Look Back At The 1977 Open Championship – The Duel In The Sun

This article first appeared on in Jan 2016.

Jack Nicklaus was the 37-year-old American legend with 14 major championships to his name, while a 27-year-old Tom Watson had emerged as his latest and most potent challenger, defeating the Golden Bear at Augusta National to win the Masters earlier that season. The spectacular links of Turnberry in Ayrshire would be their next battleground.

In the sunshine, both opened up the championship with rounds of 68 to sit two shots back of surprise leader John Shroeder, with the likes of Lee Trevino, Seve Ballesteros, Johnny Miller, Raymond Floyd and Hale Irwin all inside the top ten. On Thursday (the Open began on a Wednesday in those days) Nicklaus, Watson and Trevino maintained their positions with level par rounds of 70, while Roger Maltbie – now a commentator for NBC – took the 36-hole lead.

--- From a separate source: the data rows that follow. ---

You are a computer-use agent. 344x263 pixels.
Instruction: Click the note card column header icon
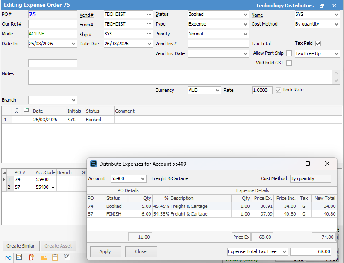tap(26, 111)
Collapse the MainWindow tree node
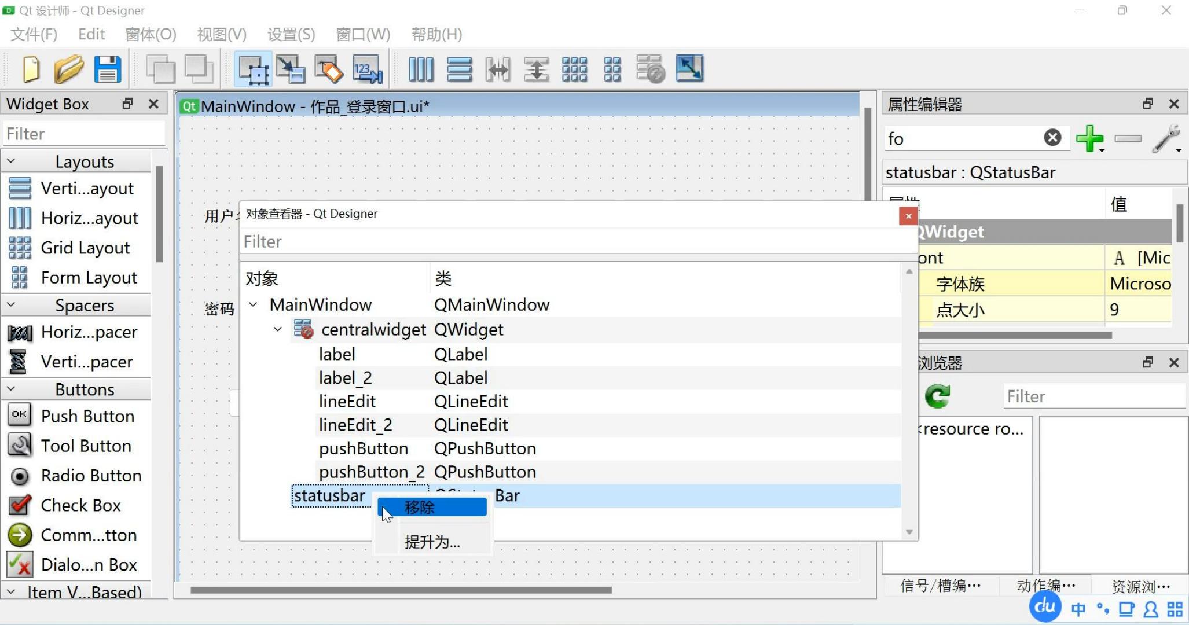Viewport: 1189px width, 625px height. click(253, 304)
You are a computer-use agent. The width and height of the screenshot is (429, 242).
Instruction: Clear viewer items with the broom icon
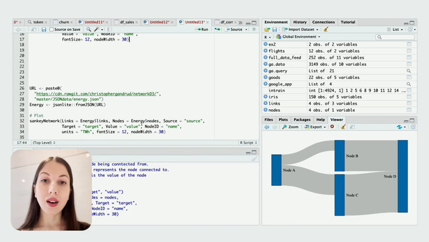click(343, 126)
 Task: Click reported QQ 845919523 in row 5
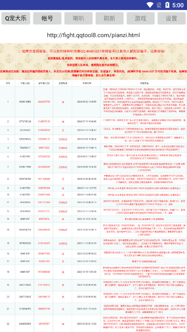tap(44, 148)
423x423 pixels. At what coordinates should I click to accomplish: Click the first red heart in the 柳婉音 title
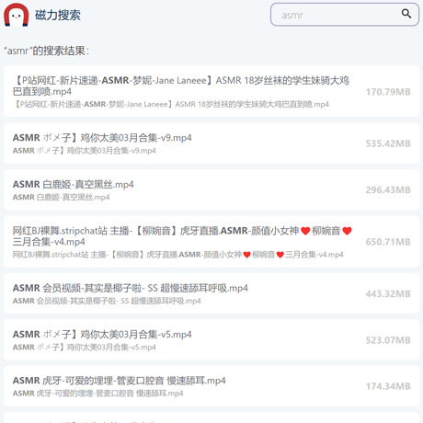click(305, 231)
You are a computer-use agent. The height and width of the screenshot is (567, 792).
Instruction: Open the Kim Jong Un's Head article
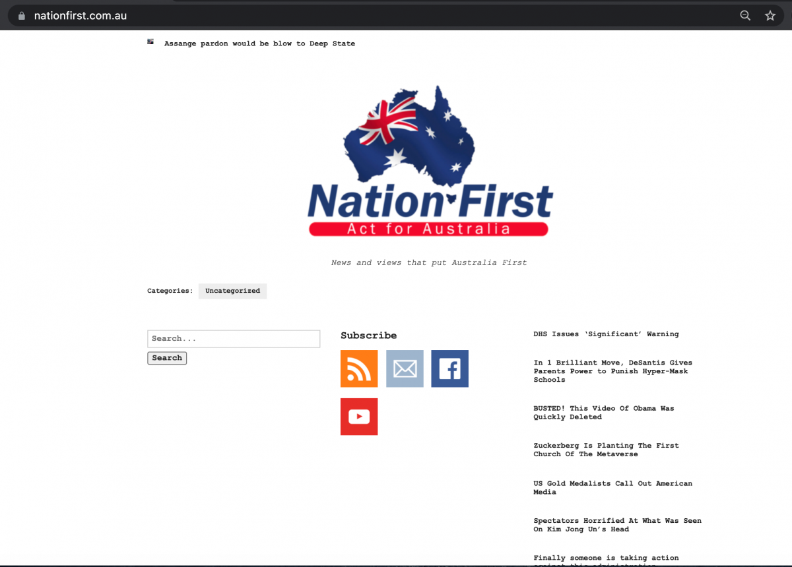pos(617,525)
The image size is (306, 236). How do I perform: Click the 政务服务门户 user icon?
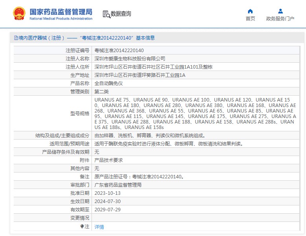pyautogui.click(x=280, y=11)
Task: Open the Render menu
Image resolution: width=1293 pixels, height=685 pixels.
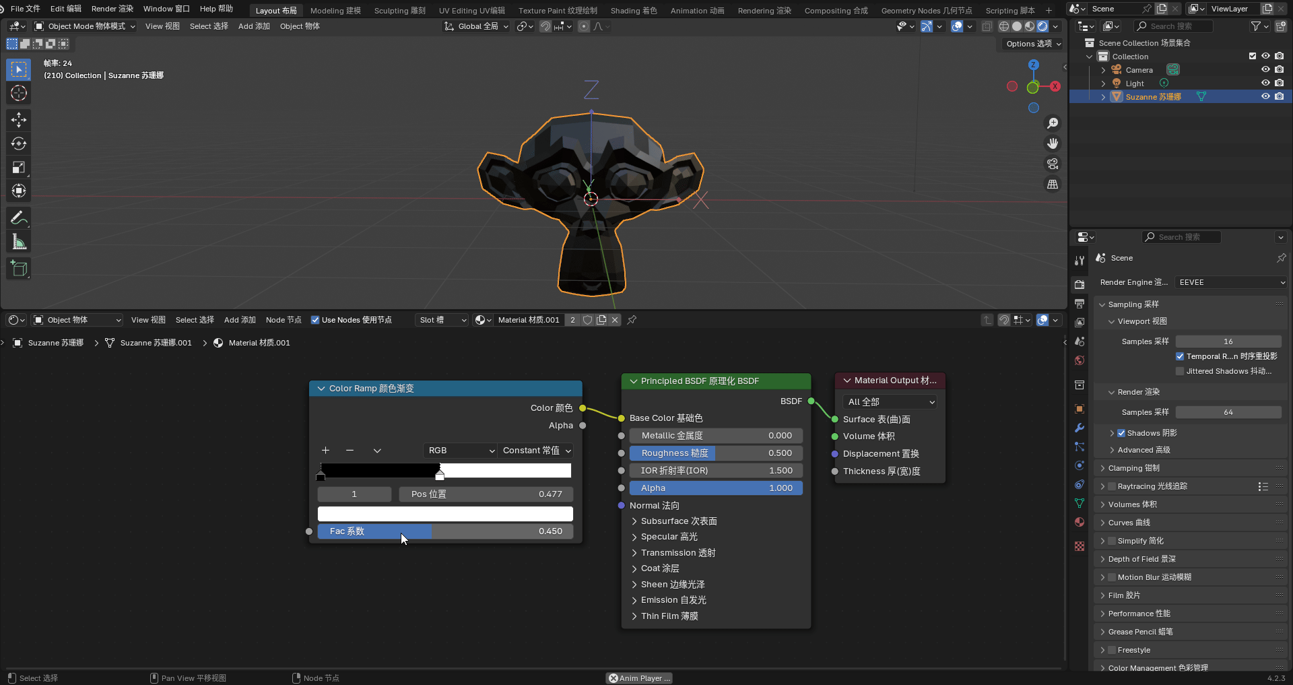Action: pos(112,9)
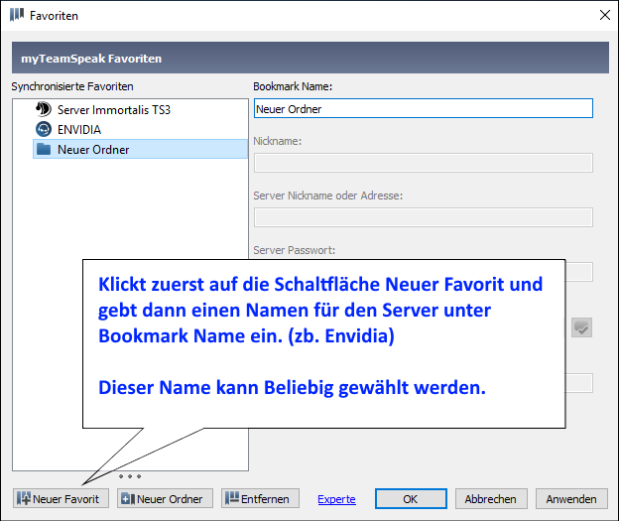Image resolution: width=619 pixels, height=521 pixels.
Task: Click Entfernen to remove the bookmark
Action: 260,498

On Friday, however, the two icons would pull clear of the field by trading rounds of 65, edging three shots ahead of Ben Crenshaw, who himself was three shots removed from the players in fourth. It was all set for a compelling final round, with tens of thousands of spectators making the trip to the sun-drenched south-west of Scotland for an extraordinary day.

Initially it looked as though Nicklaus would brush aside his youthful rival, moving three shots ahead after birdies on the second and third, with Watson making an early bogey. However, after making a crucial putt on the sixth, the 1975 Open winner at Carnoustie began to get into his stride, gaining shots on the seventh and eighth to tie the man from Ohio.

As they entered the back-nine, Nicklaus had regained his advantage after Watson bogeyed the ninth, and would double it after making birdie on the 12th. At this stage of the championship, they had left the field for dust. They weren’t even a factor: it was a duel between two golfing gladiators.

History will record that Tom Watson – who bowed out of the Open at St. Andrews in 2015 – birdied four of the last six holes to sway the Claret Jug into his grasp. It was one of the truly great rallies in major golf, with the eventual five-time champion standing on the 18th fairway with a one shot lead. Nicklaus was in trouble. But lucky. Six inches further right and he wouldn’t have had a shot. He produced an immense recovery from the thick rough to the front of the green.

Watson was faced with 178 yards – eerily similar to what he had 32 years later in the same position – and produced a stunning seven-iron to within three feet from the hole. The Open Championship was his, surely.

But not yet, with Nicklaus sending the massed crowds into raptures by holing a 35-footer into the dead-center of the hole to force Watson to make his putt for the win. Watson expected it. Nicklaus had shot a bogey-free round of 66. Watson calmed the nerves, and was able to dispatch the two-footer for the win – completing one of the greatest victories in history.

Embracing as they walked off the green to a standing ovation, Nicklaus said to Watson: “I gave you my best.”

The 1977 Open Championship, the Duel in the Sun, was THE best.